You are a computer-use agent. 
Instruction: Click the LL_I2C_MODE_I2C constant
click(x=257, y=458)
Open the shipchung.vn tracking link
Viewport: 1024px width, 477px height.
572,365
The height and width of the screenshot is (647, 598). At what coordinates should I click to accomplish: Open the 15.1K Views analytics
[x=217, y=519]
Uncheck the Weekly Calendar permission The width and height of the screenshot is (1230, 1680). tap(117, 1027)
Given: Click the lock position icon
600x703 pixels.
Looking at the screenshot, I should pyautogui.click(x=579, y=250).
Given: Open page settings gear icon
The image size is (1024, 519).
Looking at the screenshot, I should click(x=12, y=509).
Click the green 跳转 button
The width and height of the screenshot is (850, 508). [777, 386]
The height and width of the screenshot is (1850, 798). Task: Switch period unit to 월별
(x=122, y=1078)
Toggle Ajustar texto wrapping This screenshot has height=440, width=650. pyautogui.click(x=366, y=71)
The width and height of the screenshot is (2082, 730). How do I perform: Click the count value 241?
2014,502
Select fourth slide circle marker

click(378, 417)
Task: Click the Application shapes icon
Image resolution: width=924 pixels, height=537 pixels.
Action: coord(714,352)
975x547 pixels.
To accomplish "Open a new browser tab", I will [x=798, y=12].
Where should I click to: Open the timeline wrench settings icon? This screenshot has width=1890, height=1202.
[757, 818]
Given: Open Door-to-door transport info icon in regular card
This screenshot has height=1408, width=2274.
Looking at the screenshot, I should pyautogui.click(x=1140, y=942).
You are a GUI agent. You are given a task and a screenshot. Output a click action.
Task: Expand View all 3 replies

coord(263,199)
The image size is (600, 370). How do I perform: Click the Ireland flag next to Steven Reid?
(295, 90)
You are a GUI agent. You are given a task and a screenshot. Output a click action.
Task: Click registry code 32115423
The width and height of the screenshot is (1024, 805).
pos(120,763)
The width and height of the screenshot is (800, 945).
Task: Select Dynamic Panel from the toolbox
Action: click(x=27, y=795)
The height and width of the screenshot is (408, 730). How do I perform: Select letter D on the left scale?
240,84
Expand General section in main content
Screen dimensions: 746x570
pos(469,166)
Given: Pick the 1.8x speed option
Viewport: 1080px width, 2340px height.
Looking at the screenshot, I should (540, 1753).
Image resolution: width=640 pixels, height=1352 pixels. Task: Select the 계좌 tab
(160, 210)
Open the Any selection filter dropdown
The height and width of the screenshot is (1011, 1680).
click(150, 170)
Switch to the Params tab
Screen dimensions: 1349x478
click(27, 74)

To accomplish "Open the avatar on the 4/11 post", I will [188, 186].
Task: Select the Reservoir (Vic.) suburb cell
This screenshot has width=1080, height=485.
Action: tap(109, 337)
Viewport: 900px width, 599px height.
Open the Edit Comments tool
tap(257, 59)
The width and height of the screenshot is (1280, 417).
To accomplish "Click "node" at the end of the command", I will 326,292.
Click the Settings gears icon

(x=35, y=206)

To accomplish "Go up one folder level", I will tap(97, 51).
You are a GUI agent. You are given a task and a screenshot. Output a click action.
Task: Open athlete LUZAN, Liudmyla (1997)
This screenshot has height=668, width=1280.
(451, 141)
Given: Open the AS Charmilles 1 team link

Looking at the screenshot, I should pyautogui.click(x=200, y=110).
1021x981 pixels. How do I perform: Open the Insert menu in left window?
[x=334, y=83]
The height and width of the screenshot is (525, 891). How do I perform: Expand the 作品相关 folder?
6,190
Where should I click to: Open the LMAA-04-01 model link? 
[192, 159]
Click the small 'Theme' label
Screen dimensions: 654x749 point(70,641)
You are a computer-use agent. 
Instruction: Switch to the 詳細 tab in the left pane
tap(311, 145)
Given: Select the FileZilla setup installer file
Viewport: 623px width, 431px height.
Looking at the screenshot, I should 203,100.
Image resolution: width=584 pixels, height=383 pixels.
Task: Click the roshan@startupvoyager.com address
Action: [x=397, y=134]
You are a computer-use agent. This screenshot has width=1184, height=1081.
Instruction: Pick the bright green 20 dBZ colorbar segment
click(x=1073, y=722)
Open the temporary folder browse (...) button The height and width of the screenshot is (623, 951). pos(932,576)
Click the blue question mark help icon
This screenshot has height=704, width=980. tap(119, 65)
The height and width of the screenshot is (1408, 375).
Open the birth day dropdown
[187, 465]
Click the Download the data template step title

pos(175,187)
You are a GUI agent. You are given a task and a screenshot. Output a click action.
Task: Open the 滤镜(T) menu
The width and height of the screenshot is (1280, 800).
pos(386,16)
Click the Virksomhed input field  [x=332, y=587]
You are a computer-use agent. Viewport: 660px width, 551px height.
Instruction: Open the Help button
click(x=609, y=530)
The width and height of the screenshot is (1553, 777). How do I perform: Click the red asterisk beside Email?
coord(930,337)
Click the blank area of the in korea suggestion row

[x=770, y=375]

····················

### Description of the task
What is the number of lines in the data that include the word "computer"? State only that number.

### Answer to this problem
4